TEXTE CHOISI:

>>>

Mais tu continues, toi la gloire locale, d’impressionner sur Strava.

Je ne peux que te dire bravo, je n’ai aucune preuve.

Mais toi et moi, on sait.

Et tu sais que je sais.

Comme Pierre à l’égard de Gérard-Louis, comme Lyne à l’égard de Geneviève.

Ton cinéma en dupe beaucoup, mais pas moi. Je connais le cyclisme et ses chiffres. Et j’ai côtoyé suffisamment de champions dans ma vie pour savoir qu’on voit toujours venir de très loin les vrais champions. Encore récemment, avec mon ami Pierre. Pierre, il battait Kilian plus tôt dans sa carrière. Rien de surprenant à ses perfs.

Rien de surprenant dans les perfs de Guillaume non plus. On a vu arriver Mathieu dès 8 ans.

Mais toi et ta masse musculaire qui a doublé depuis 10 ans alors que tu vieillis, pas crédible.

La veille des compétitions, je sais que tu n’es pas tranquille. Comme si tu avais quelque chose à cacher.

Alors peut-être, un jour, tu me largueras.

La différence? La différence entre toi et moi, c’est que le soir, quand je rentre chez moi, je peux saluer ma conjointe, mes enfants, mes parents, mon frère, en les regardant droit dans les yeux. What you saw was the best of me, plain simple.

J’ai tout donné sur ma dernière Marmotte. Je ne pouvais pas faire mieux ce jour-là. À l’eau claire. Nothing more. Nothing less either.

<<<

EXERCICE PROPOSÉ 1:
Dénombrez les lignes des enregistrements qui contiennent la chaîne "Show", en tenant compte de la casse. Donnez seulement ce nombre.
Le texte et les enregistrements n'ont aucun lien entre eux.

SECTION DES DONNÉES:
>>>

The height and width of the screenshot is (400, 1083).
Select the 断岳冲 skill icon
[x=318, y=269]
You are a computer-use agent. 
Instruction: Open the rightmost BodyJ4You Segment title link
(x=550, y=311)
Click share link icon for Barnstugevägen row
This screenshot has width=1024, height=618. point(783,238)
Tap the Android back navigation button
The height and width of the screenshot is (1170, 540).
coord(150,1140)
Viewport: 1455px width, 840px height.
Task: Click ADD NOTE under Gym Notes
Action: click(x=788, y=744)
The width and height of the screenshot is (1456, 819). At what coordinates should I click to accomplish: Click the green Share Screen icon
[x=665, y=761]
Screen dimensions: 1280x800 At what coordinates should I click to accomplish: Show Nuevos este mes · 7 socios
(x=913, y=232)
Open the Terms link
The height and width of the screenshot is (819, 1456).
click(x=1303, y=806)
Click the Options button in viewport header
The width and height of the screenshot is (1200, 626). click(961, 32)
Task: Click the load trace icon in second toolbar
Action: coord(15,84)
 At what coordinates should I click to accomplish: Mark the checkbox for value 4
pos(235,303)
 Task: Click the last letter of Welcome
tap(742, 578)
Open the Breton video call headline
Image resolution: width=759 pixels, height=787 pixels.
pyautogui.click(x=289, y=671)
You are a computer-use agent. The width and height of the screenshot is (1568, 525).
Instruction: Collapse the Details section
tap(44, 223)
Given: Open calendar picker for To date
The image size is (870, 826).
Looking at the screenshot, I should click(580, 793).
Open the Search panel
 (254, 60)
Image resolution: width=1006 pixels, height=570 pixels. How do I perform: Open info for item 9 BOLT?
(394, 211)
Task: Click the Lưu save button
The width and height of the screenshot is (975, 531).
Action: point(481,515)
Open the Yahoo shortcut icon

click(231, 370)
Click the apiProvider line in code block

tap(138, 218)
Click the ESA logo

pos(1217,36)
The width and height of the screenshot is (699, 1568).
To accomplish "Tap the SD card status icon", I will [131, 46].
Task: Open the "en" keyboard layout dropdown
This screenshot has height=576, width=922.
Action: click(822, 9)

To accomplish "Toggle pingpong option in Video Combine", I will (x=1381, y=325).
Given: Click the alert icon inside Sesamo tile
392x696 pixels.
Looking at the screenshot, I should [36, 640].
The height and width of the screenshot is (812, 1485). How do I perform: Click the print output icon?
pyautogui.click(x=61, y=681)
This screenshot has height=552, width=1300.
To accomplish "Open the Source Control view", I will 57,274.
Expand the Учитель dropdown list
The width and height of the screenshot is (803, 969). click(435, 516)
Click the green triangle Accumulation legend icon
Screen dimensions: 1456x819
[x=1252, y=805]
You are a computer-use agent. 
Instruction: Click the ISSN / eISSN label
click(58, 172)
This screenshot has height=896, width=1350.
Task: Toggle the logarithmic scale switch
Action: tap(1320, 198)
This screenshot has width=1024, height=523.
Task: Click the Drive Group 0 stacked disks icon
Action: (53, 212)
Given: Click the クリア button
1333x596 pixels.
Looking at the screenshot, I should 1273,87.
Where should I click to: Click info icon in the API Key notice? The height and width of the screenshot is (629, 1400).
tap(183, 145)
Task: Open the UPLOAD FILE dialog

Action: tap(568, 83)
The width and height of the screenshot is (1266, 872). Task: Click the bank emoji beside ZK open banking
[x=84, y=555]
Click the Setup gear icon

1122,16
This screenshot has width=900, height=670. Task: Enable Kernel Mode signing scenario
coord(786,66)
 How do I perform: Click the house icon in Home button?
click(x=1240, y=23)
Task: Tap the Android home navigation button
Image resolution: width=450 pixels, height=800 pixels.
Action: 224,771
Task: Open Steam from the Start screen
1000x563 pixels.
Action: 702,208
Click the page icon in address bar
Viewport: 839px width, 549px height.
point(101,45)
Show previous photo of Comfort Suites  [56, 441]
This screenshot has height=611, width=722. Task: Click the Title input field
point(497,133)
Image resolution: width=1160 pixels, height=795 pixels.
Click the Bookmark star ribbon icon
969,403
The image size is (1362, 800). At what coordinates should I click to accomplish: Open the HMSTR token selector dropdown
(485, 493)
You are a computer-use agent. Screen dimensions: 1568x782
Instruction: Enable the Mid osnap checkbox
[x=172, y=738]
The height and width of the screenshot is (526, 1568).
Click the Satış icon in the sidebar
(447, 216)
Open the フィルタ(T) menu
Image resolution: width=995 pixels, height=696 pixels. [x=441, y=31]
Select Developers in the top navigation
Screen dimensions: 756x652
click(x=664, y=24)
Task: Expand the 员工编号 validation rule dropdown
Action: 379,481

<<<

EXERCICE PROPOSÉ 2:
Rédigez la suite du texte sur le cyclisme en reprenant juste après sa dernière phrase.

RÉPONSE RÉDIGÉE 1:
2

RÉPONSE RÉDIGÉE 2:
Je ne triche pas. Ni dans le sport, ni ailleurs d’ailleurs. Tu ne peux en dire autant.

Au fond, ca s’appelle le respect. Le respect des règles. Le respect des autres. Le respect de soi.

Ce texte te passera 50 pieds au dessus de la tête, tu n’as pas ce qu’il faut pour comprendre anyway.

Mon ami Louis l’avait.

Nous partagions ce point commun: le respect.

Je roulais peu souvent avec Louis. Mais chaque fois, le respect que nous éprouvions l’un envers l’autre, envers les autres aussi, nous connectait.

Louis n’était pas une gloire locale.

Simplement un (bon) cycliste discret.

Louis m’a toujours partagé son appréciation de ma dénonciation du dopage sur La Flamme Rouge. Il trouvait ça bien.

Louis était un gentleman cycliste, un gars qui respectait les règles, qui respectait les autres, qui respectait sa place et ses limites, conscient qu’il n’était pas forcément le meilleur sur le vélo. Mais toujours, il était là pour les bonnes raisons. Modeste, mais pas moins présent.

Louis était toujours le facteur positif d’un groupe lors d’une sortie d’entraînement. Jamais une plainte. Toujours le sourire. Toujours de bonne humeur. Heureux d’être là. Heureux de te voir, même si ça faisait une mèche. Il avait confiance en ses semblables, il avait confiance que tu respectais, comme lui, les règles du sport, de la vie en groupe, du partage.

Ces dernières années, Louis savait aussi qu’il devait faire attention.

Louis est décédé à Hull le 21 avril dernier, foudroyé par une crise cardiaque, lui le cycliste aguerri. Pas sur son vélo, mais bien dans une banale épicerie.

Les funérailles de Louis ont eu lieu hier.

Cette nouvelle m’a dévasté.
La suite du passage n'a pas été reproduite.